The Griqua National Conference brought over 1 400 people from six provinces to Mitchell’s Plain between Friday July 5 and Sunday July 7.
The main reason for the conference was to celebrate 100 years of Griqua choral singing.
The opening ceremony took place at the Griqua Community Hall in Portland on Friday July 5.
The Griqua choir festival was first established on July 5 1919, said Willem Gahl, one of the chiefs in Mitchell’s Plain.
He explained that the choirs had been formed to help raise funds for the impoverished communities in Namaqualand and the then governor of the Cape, Sir Frederick De Waal had asked the broader community to assist them.
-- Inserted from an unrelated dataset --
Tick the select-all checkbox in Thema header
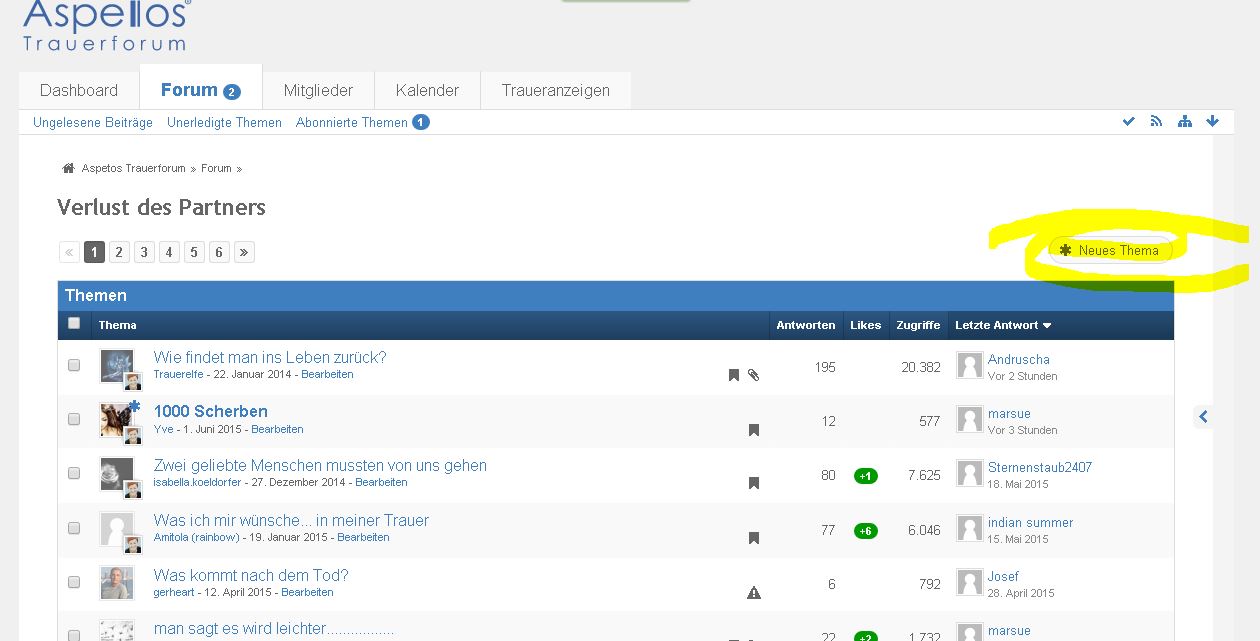 pyautogui.click(x=74, y=323)

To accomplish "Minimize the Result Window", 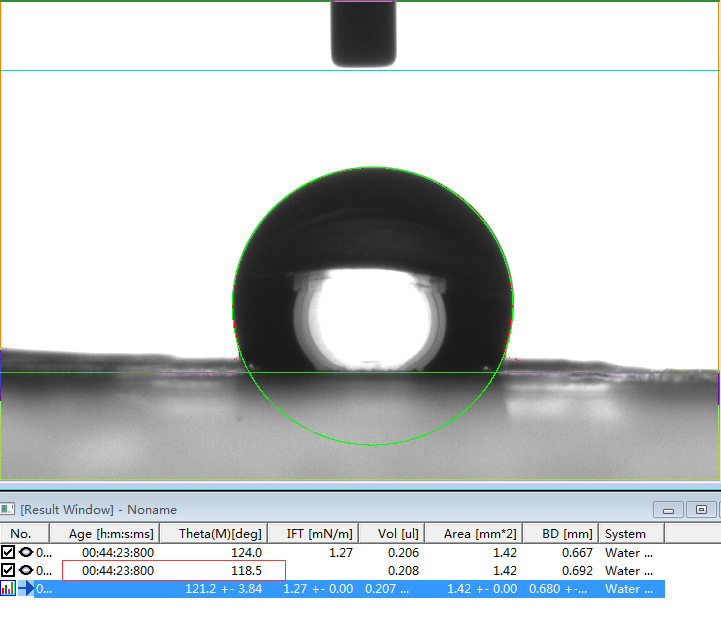I will (x=670, y=510).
In 1919, said Mr Gahl, Paramount Chief Andrew Abraham Stockenstrom Le Fleur formed choirs, who were dispatched from the Grand Parade on Sundays, to Wynberg, Salt River, Athlone and Rondebosch, among other areas, to collect money for those in need.
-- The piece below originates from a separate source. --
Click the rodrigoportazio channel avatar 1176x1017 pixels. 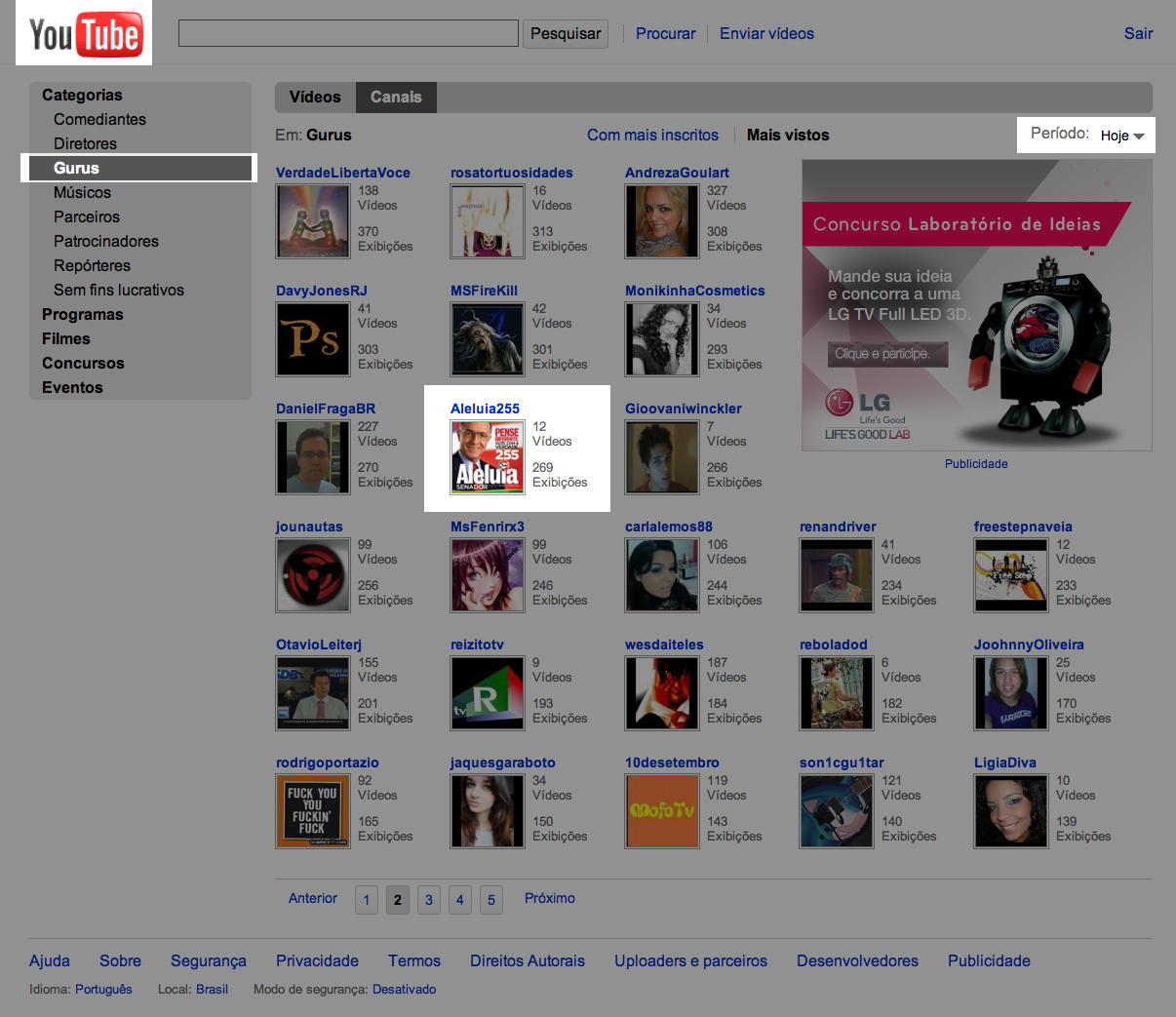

In the afternoon, the choirs would make their way back to the Grand Parade to hand the money they had collected, over to the Paramount Chief who would place the money in a pillow case and hand it over to the governor on Monday morning.
The governor would make sure the money reached the communities they had been collected for, said Mr Gahl. The tradition of choirs has since continued. “We are singing people. All of us were in choirs over the years.
Alan Andrew Le Fleur, the great-grandson of Andrew Abraham Stockenstrom Le Fleur, is the current Paramount Chief. It is tradition that the eldest son and first-born succeed the one before him.
“He is the indigenous and traditional leader of our Griqua Nation who keeps his followers together, our de facto king with supreme power,” said Mr Gahl.“He is a direct descendant of the late Kaptyn Adam Kok.”
More than 30 choirs attended this year’s festival. They came from Kimberley, kwaZulu-Natal, Northern Cape, Western Cape, Free State and Gauteng.